WHAT NEEDS TO BE DONE »
Your response needs to be the data below, retyped exactly.

DATA SUPPLIED »
'''
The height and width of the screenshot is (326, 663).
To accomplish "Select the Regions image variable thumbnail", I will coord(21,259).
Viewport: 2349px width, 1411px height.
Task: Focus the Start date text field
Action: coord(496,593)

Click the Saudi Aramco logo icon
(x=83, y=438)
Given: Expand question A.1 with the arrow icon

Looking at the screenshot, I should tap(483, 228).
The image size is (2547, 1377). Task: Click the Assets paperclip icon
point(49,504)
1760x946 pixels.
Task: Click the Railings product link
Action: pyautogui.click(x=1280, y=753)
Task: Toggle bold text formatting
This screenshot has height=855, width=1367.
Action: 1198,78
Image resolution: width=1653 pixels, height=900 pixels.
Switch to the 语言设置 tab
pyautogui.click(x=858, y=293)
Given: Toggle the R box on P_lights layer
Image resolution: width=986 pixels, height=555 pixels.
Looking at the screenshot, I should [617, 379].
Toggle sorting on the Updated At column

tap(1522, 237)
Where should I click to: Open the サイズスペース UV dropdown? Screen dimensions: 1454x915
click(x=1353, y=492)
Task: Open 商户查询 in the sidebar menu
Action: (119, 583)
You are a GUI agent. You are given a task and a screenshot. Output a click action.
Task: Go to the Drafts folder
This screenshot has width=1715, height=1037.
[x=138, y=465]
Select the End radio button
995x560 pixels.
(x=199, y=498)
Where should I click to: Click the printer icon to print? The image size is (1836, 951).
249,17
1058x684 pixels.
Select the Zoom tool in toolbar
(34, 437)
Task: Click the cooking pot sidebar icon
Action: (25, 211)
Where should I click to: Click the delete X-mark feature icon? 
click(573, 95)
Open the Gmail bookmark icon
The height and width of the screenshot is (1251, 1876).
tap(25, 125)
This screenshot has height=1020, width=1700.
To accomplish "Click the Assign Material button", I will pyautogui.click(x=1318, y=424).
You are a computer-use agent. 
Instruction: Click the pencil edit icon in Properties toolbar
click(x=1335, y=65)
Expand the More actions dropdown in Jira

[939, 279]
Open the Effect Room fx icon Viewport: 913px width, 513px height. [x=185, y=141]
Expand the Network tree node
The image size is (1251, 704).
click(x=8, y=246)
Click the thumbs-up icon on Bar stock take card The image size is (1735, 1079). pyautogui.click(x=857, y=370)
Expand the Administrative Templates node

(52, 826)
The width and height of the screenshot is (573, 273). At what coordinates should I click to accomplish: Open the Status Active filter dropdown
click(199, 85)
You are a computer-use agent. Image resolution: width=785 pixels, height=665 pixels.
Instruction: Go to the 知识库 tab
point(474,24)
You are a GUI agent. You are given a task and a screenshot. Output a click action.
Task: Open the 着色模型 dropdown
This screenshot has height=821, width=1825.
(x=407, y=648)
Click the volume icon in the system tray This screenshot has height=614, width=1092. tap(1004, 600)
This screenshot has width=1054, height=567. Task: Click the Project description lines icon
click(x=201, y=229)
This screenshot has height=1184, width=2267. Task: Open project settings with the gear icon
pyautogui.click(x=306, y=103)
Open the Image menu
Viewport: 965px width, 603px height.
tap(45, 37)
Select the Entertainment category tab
'''
ANSWER SPACE »
The height and width of the screenshot is (326, 663).
To accomplish "Select the Regions image variable thumbnail", I will coord(21,259).
Viewport: 2349px width, 1411px height.
Task: Focus the Start date text field
Action: coord(496,593)

Click the Saudi Aramco logo icon
(x=83, y=438)
Given: Expand question A.1 with the arrow icon

Looking at the screenshot, I should tap(483, 228).
The image size is (2547, 1377). Task: Click the Assets paperclip icon
point(49,504)
1760x946 pixels.
Task: Click the Railings product link
Action: pyautogui.click(x=1280, y=753)
Task: Toggle bold text formatting
This screenshot has height=855, width=1367.
Action: 1198,78
Image resolution: width=1653 pixels, height=900 pixels.
Switch to the 语言设置 tab
pyautogui.click(x=858, y=293)
Given: Toggle the R box on P_lights layer
Image resolution: width=986 pixels, height=555 pixels.
Looking at the screenshot, I should [617, 379].
Toggle sorting on the Updated At column

tap(1522, 237)
Where should I click to: Open the サイズスペース UV dropdown? Screen dimensions: 1454x915
click(x=1353, y=492)
Task: Open 商户查询 in the sidebar menu
Action: (119, 583)
You are a GUI agent. You are given a task and a screenshot. Output a click action.
Task: Go to the Drafts folder
This screenshot has width=1715, height=1037.
[x=138, y=465]
Select the End radio button
995x560 pixels.
(x=199, y=498)
Where should I click to: Click the printer icon to print? The image size is (1836, 951).
249,17
1058x684 pixels.
Select the Zoom tool in toolbar
(34, 437)
Task: Click the cooking pot sidebar icon
Action: (25, 211)
Where should I click to: Click the delete X-mark feature icon? 
click(573, 95)
Open the Gmail bookmark icon
The height and width of the screenshot is (1251, 1876).
tap(25, 125)
This screenshot has height=1020, width=1700.
To accomplish "Click the Assign Material button", I will pyautogui.click(x=1318, y=424).
You are a computer-use agent. 
Instruction: Click the pencil edit icon in Properties toolbar
click(x=1335, y=65)
Expand the More actions dropdown in Jira

[939, 279]
Open the Effect Room fx icon Viewport: 913px width, 513px height. [x=185, y=141]
Expand the Network tree node
The image size is (1251, 704).
click(x=8, y=246)
Click the thumbs-up icon on Bar stock take card The image size is (1735, 1079). pyautogui.click(x=857, y=370)
Expand the Administrative Templates node

(52, 826)
The width and height of the screenshot is (573, 273). At what coordinates should I click to accomplish: Open the Status Active filter dropdown
click(199, 85)
You are a computer-use agent. Image resolution: width=785 pixels, height=665 pixels.
Instruction: Go to the 知识库 tab
point(474,24)
You are a GUI agent. You are given a task and a screenshot. Output a click action.
Task: Open the 着色模型 dropdown
This screenshot has height=821, width=1825.
(x=407, y=648)
Click the volume icon in the system tray This screenshot has height=614, width=1092. tap(1004, 600)
This screenshot has width=1054, height=567. Task: Click the Project description lines icon
click(x=201, y=229)
This screenshot has height=1184, width=2267. Task: Open project settings with the gear icon
pyautogui.click(x=306, y=103)
Open the Image menu
Viewport: 965px width, 603px height.
tap(45, 37)
Select the Entertainment category tab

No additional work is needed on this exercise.